To fix this, we should change SMTP to derive from LineReceiver and should make it parse the ESMTP options into dictionaries that are accessed from either the SMTP object itself or the User object (in the case of the RCPT TO: command).

(This ticket was split from #8126).

Attachments (3)

esmtp-extensibility-8128-1.patch (7.7 KB) - added by Alastair Houghton 6 years ago.
Fixes extensibility problems with ESMTP
esmtp-extensibility-8128-2.patch (8.2 KB) - added by Alastair Houghton 6 years ago.
Fixed a couple of problems and added a news file.
esmtp-extensibility-8128-3.patch (14.1 KB) - added by Alastair Houghton 6 years ago.
Updated in light of review comments.

Download all attachments as: .zip

Change History (11)

Changed 6 years ago by Alastair Houghton

Fixes extensibility problems with ESMTP

comment:1 Changed 6 years ago by Alastair Houghton

Keywords: review added

I've attached a patch, with two new test cases that exercise the new code.

comment:2 Changed 6 years ago by Adi Roiban

Author: adiroiban
Branch: branches/esmtp-extensibility-8128

(In [46344]) Branching to esmtp-extensibility-8128.

Changed 6 years ago by Alastair Houghton

Fixed a couple of problems and added a news file.

comment:3 Changed 6 years ago by Adi Roiban

Keywords: review removed
Owner: set to Alastair Houghton

Thanks for your contribution!


The patch requires a news file fragment as discussed here https://twistedmatrix.com/trac/wiki/ReviewProcess#Newsfiles


This patch still tries to do 2 things:

  • new feature of parsing the MAIL and RCPT options
  • new feature to allow receiving binary data in STMP

I don't understand how the new feature of allowing STMP in binary mode is useful with the current code.

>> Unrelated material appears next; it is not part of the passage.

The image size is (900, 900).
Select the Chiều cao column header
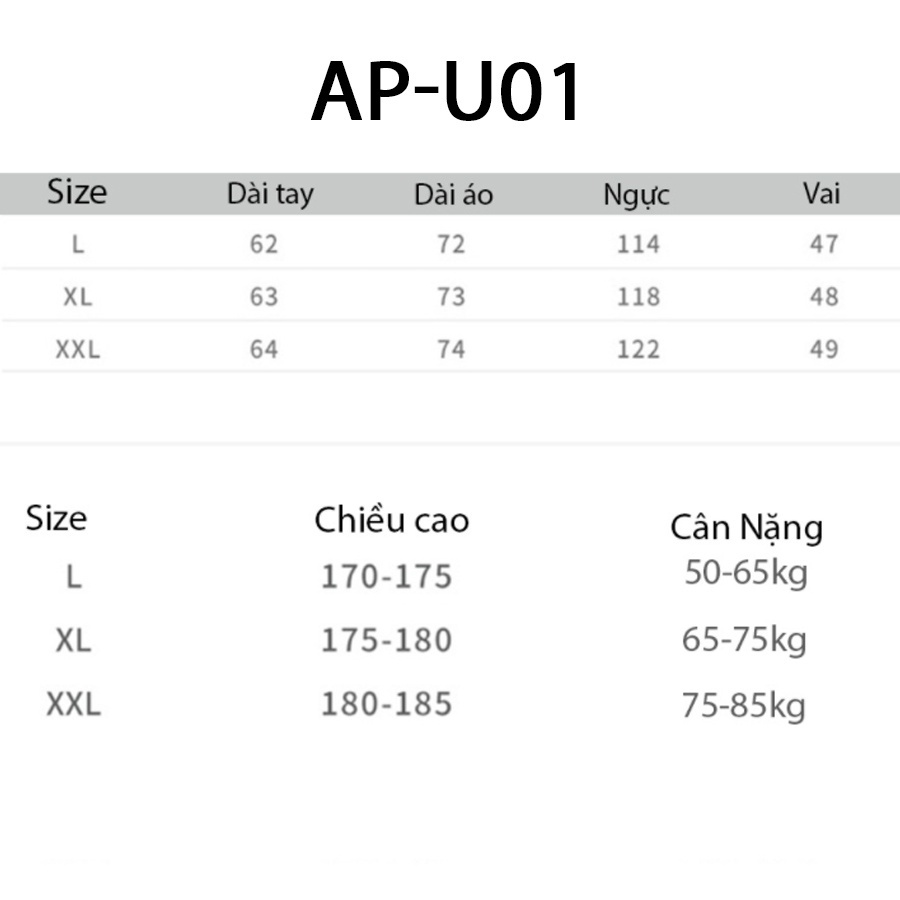point(391,520)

Maybe we should do it only once support for receiving binary data is added to STMP or ESMPT.

I don't understand how the new feature of parsing the MAIL options can be used.

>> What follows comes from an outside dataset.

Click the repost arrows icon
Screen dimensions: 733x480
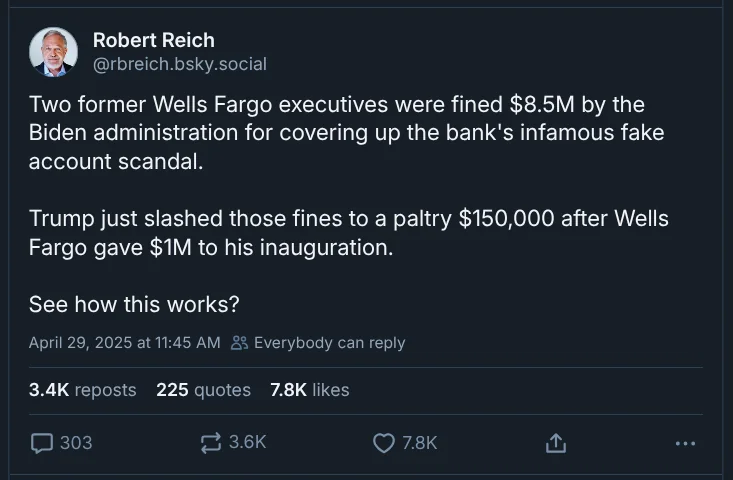[x=211, y=442]

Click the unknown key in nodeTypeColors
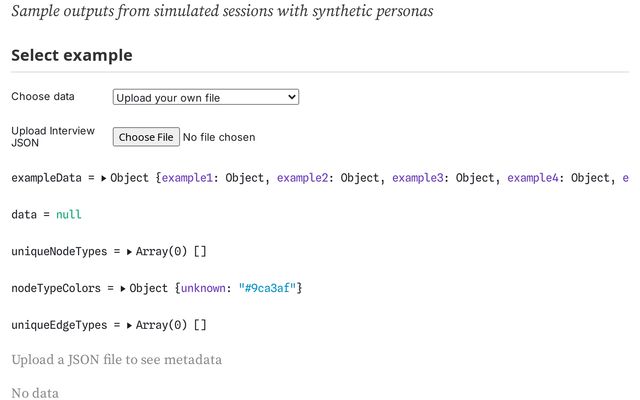203,288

So your changes are OK, but without documentation (docstrings, narrative docs or examples) I find it hard to see how they can be used.

If the purpose of this patch it to allow adding extentions, please take the time to write an example and narrative docs to describe how extentsions can be implemented.


Please add some reference to the RFCs describing how the MAIL and RCPT command are supposted to parse their options.


For the This used to derive from LineOnlyReceiver,... comment. I don't see much value in it.

If required, you can update the SMTP class docstring to inform that it can also handle binary data... but an example would be best :)

Put important code usage info in the docstring and don't hide them as comments. Docstrings will be visibile in the API docs.


The new User.optinon instance variables needs to be documented.

Do we need it to be public ? I don't see any reference to it other than as self.option.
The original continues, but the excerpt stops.